[WHAT YOU ARE ASKED TO DO] Locate, in the data below, the line that contains "Given: Click the blue aida04 legend swatch" and the line that contains "The image size is (1920, 972)."; reproduce exactly those two lines and every line between them, nothing more.

--- MATERIAL PROVIDED ---

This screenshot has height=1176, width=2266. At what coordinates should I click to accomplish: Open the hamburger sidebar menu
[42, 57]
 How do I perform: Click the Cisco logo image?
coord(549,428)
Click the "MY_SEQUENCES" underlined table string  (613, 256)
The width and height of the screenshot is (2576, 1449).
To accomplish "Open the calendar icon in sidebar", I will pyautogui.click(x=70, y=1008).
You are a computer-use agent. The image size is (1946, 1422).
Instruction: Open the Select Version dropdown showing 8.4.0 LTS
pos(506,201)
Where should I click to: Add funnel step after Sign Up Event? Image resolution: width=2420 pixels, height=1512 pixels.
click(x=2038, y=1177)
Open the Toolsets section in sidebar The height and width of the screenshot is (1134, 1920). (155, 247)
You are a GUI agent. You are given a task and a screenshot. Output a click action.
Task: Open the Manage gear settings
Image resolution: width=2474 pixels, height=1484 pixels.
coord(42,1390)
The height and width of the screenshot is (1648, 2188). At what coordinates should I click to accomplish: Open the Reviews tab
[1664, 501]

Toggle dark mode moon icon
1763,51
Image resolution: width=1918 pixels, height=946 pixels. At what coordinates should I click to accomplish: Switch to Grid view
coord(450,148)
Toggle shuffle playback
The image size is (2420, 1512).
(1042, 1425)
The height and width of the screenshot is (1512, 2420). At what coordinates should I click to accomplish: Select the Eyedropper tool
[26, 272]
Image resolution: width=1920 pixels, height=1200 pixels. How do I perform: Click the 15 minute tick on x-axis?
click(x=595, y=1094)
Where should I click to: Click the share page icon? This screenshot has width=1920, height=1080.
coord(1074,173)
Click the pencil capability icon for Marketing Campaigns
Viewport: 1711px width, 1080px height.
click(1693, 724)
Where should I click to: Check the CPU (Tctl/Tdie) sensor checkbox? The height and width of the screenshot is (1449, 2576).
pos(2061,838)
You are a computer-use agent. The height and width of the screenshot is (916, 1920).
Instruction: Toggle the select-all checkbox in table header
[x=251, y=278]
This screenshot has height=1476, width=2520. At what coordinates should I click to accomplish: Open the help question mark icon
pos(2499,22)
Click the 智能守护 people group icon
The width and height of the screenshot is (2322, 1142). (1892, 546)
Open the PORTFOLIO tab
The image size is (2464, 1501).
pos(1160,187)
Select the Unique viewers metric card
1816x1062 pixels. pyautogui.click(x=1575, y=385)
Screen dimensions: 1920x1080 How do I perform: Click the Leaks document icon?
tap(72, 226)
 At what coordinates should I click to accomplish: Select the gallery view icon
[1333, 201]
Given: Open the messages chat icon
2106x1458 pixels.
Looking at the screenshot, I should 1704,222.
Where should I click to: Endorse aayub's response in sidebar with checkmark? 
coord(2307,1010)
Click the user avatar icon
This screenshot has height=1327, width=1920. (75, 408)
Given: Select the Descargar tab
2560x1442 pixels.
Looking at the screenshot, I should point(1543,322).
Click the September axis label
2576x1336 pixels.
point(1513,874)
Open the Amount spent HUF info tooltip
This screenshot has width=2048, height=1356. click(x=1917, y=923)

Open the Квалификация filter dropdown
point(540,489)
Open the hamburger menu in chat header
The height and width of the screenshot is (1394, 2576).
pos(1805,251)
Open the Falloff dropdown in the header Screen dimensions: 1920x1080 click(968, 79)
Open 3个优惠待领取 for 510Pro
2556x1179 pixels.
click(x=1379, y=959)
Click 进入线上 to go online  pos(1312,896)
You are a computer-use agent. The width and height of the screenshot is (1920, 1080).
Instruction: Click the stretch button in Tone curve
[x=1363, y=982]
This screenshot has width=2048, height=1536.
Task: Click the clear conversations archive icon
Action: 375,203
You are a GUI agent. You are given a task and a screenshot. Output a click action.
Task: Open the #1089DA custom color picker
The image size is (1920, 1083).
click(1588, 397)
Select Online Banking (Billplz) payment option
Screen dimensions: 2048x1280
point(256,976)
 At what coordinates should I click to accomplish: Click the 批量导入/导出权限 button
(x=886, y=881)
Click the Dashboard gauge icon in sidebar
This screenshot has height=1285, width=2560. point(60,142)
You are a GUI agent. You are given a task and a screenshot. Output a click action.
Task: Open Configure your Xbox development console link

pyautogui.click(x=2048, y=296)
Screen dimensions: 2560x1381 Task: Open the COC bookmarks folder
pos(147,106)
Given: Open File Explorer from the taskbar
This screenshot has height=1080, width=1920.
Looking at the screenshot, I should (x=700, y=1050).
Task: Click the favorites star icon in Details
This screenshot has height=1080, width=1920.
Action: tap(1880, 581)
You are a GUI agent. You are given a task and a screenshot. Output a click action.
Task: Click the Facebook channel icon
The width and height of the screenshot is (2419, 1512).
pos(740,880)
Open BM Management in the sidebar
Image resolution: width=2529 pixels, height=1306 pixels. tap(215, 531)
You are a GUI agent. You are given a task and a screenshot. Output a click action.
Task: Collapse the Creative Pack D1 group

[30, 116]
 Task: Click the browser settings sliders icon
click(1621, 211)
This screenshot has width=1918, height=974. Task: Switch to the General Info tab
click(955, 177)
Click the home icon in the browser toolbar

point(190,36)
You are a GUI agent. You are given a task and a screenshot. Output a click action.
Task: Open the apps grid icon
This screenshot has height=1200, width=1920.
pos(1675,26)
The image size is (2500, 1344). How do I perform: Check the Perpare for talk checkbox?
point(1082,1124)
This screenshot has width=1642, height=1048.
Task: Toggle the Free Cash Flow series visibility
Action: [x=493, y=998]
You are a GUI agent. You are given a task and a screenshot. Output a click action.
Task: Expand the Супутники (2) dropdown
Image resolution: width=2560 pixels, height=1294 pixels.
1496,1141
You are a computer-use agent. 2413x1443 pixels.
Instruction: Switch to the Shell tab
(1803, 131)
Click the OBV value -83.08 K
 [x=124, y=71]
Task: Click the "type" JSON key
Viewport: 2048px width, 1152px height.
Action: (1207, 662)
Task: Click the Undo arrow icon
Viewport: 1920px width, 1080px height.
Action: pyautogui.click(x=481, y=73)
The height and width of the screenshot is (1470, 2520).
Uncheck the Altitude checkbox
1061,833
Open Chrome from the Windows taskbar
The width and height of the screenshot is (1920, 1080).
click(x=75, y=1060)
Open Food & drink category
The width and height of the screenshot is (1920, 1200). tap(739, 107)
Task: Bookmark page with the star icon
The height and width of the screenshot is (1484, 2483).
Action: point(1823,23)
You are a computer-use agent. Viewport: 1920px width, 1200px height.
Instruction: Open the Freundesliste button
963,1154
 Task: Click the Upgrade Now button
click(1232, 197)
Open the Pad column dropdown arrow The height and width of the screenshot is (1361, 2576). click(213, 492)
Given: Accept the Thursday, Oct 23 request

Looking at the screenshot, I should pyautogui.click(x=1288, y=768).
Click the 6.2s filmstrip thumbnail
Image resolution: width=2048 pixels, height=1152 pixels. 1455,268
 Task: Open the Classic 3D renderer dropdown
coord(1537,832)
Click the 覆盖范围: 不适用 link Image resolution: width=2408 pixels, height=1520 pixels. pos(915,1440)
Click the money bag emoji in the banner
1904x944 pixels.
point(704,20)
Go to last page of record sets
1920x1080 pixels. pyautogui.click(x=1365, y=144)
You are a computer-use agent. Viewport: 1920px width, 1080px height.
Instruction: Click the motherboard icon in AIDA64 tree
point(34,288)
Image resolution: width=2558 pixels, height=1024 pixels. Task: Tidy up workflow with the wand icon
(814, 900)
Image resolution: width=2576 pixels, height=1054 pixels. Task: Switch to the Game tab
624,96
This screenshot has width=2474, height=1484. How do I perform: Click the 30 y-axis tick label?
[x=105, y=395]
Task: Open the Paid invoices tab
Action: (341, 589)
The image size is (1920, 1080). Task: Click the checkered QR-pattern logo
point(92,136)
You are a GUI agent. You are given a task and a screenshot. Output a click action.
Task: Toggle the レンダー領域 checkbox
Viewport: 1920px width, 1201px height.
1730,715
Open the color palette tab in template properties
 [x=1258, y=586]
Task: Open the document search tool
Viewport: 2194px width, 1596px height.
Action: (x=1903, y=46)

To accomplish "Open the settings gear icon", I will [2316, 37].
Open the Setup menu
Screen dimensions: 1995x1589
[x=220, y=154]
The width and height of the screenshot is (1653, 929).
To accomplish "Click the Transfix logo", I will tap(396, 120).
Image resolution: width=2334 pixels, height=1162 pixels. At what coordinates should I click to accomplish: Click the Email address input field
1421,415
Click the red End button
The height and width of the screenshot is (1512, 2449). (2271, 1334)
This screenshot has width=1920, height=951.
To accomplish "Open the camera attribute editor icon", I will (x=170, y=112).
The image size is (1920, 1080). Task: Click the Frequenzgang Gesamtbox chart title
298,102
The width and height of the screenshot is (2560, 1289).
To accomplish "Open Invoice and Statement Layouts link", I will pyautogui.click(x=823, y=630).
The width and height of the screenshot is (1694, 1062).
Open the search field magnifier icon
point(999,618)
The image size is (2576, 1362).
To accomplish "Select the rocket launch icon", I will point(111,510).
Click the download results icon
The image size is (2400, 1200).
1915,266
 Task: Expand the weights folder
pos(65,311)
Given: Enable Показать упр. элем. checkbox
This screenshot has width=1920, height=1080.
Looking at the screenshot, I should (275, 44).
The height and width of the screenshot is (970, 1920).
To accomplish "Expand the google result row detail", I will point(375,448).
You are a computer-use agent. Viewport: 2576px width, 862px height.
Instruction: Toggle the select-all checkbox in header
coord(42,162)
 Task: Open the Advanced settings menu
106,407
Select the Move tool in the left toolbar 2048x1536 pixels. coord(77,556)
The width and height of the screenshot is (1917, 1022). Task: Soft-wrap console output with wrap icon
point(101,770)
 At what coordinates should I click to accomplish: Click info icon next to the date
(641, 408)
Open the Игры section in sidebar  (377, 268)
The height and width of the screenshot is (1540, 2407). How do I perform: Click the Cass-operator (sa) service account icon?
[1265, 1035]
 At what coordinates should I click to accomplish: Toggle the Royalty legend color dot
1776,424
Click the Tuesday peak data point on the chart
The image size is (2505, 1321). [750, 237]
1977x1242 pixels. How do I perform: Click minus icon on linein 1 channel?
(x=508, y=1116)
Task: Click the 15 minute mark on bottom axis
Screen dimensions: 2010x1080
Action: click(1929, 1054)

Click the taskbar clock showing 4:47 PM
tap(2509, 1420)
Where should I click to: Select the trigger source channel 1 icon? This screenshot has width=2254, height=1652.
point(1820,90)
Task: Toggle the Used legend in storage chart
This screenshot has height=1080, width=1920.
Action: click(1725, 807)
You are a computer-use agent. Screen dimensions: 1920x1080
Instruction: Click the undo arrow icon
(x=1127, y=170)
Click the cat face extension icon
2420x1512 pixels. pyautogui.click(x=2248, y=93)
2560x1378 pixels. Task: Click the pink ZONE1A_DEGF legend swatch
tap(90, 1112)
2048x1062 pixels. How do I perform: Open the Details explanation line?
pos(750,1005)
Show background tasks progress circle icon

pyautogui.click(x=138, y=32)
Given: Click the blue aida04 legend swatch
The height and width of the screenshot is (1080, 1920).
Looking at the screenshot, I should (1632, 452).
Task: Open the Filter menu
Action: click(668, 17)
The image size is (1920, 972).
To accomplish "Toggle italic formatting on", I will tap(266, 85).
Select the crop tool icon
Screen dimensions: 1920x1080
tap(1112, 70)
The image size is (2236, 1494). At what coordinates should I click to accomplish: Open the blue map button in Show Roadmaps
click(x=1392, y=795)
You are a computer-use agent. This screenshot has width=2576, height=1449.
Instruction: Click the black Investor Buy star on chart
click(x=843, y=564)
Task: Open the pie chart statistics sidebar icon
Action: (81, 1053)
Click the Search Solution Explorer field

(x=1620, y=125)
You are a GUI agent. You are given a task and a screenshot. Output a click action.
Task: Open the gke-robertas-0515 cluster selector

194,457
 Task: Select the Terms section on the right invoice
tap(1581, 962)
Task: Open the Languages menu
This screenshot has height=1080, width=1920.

---

[RESULT OF THIS EXERCISE]
Given: Click the blue aida04 legend swatch
The height and width of the screenshot is (1080, 1920).
Looking at the screenshot, I should (1632, 452).
Task: Open the Filter menu
Action: click(668, 17)
The image size is (1920, 972).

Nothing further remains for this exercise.